Let's see, what have I been up to lately that I can actually tell you about? Now, you know I'm funnin' ya; I'm much too straight-laced and have too much fear of the Lord ever to be up to no good. Not intentionally, anyway.

I'm reading a few things, trying to be a literary multi-tasker:
  • The Love Letters by Madeleine L'Engle. Have you ever heard of the book The Love Letters of a Portuguese Nun? They're French translations of letters (possibly authored by Guillerague) that were supposedly written by a 18th-century Portuguese nun who had a torrid affair with a love-'em-and-leave-'em officer. Very Heloise and Abelard kind of thing. Anyway, L'Engle's novel takes these letters and juxtaposes them with the story of a modern-day heroine. I've only just started it; pretty dismal thus far, but strangely compelling and difficult to put down. In addition to flipping back and forth through time between modern day and the seventeenth century, L'Engle also flips to and from the modern heroine's childhood. Sounds confusing, but L'Engle manages to make it all quite lucid, with the help and abundant use of that handy little tool, the ellipsis.
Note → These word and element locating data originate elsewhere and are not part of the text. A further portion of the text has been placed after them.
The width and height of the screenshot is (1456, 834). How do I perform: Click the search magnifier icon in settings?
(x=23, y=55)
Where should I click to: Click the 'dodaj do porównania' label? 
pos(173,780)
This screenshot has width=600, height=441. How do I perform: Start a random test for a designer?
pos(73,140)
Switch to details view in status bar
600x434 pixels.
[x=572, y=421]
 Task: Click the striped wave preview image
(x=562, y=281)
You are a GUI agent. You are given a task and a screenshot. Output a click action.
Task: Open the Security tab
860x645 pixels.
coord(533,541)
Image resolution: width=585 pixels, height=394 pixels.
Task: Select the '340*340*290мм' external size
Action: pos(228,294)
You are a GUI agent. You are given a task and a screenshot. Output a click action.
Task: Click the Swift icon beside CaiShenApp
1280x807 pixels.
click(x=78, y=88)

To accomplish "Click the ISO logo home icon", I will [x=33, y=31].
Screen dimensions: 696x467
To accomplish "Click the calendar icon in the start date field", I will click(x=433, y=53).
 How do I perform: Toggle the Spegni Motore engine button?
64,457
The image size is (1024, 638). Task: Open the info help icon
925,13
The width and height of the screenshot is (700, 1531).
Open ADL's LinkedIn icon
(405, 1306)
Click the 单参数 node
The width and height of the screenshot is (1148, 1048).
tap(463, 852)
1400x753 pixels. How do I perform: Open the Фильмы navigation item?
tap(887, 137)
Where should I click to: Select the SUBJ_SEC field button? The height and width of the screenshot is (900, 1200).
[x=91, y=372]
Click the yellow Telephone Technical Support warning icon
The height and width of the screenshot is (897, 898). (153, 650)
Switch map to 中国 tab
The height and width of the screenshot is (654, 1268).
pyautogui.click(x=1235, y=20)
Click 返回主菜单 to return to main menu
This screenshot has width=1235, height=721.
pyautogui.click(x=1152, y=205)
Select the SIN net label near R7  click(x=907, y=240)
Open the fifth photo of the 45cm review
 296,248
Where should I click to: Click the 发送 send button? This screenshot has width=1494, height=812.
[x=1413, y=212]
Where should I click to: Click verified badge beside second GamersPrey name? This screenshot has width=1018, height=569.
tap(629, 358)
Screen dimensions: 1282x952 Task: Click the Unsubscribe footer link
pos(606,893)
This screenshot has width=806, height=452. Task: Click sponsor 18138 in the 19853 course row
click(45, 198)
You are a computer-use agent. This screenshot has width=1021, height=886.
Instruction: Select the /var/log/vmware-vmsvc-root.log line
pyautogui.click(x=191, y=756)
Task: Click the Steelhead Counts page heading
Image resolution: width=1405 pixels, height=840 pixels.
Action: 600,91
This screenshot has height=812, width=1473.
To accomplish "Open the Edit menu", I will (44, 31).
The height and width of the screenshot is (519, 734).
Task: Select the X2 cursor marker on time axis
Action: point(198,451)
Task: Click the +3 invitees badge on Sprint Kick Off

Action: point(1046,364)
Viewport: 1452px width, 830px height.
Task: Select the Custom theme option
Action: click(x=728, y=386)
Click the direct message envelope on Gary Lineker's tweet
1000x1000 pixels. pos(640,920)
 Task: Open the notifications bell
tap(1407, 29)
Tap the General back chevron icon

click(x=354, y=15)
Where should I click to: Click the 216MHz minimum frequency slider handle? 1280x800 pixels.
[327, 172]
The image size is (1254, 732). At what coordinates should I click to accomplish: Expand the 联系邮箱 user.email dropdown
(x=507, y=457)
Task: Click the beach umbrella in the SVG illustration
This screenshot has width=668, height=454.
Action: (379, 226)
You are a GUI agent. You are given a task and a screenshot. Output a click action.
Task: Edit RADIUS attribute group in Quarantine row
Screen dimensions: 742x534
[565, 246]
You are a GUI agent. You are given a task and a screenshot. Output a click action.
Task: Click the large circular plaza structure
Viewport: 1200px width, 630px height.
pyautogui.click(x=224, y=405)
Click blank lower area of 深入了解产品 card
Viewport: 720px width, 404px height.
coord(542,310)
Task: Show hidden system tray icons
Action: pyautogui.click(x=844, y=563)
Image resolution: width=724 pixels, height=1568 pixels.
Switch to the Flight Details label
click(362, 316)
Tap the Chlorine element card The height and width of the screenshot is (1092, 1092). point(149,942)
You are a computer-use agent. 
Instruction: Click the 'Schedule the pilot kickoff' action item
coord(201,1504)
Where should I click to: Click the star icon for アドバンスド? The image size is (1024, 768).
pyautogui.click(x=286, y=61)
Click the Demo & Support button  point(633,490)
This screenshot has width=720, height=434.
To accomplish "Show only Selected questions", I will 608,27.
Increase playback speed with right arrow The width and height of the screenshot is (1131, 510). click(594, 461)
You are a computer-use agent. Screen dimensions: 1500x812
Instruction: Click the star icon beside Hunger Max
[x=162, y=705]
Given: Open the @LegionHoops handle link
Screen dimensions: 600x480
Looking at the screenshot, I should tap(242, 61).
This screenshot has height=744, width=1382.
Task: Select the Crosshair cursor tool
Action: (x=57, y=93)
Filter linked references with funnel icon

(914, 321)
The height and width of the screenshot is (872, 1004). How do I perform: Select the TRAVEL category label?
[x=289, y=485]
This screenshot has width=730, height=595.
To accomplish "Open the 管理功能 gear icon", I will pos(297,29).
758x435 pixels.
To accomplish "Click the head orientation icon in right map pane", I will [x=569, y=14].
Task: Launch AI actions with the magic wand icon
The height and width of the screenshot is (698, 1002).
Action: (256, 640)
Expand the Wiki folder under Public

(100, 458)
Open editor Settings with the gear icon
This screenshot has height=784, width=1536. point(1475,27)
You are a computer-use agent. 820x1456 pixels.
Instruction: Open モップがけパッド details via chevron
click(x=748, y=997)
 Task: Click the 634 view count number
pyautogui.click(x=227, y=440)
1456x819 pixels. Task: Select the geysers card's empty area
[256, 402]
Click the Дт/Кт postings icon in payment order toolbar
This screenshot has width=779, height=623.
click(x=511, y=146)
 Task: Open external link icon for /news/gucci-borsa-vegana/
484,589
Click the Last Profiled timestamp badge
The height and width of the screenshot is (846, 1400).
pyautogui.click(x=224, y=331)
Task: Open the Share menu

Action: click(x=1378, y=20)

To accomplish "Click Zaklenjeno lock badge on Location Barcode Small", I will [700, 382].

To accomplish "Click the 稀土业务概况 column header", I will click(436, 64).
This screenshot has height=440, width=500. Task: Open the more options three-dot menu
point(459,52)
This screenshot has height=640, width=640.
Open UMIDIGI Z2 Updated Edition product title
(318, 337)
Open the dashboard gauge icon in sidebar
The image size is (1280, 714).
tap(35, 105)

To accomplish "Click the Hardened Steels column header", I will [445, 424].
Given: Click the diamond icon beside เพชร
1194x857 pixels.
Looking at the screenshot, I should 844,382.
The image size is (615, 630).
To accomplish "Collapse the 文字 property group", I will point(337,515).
  • The Life of Faustina Kowalska: The Authorized Biography by Sr. Sophia Michalenko, C. M. G. T. This is a re-read, actually. For those who don't already know, St. Faustina, who was canonized by Pope John Paul II, was the 20th-century mystic through whom Jesus Christ gave the world particular devotion to the Divine Mercy, and the powerful chaplet of the same name.
  • The Lord by Romano Guardini. Yes, I'm still reading this! The writing is dense and the print is very small, and I'm taking it at a very meditative (i. e., snail's) pace. Besides, I'm reading two other things at the same time, not to mention the readings at Mass and the readings in the Office of Readings (of the Divine Office), which I pray every morning. That's a lot of reading.
I usually reserve the afternoon for my leisure reading, but sometimes I forego my own thing and watch a video with Mom—a movie, or a few episodes of a TV series. Lately we've been watching my DVDs of The Golden Girls in order from the beginning. I prefer watching series in order from the beginning. I'm very obsessive-compulsive that way. With many series—Frasier, for one—it's advisable to do it that way, as there are continuing story lines, such as the Niles and Daphne saga. The TV-Land channel used to air a few back-to-back episodes of The Golden Girls in the early evenings around 6:00 or so, but they keep changing their lineup, which is sort of annoying. Mom has come late to The Golden Girls; up until very recently, she swore up and down she didn't like it. But now she loves it.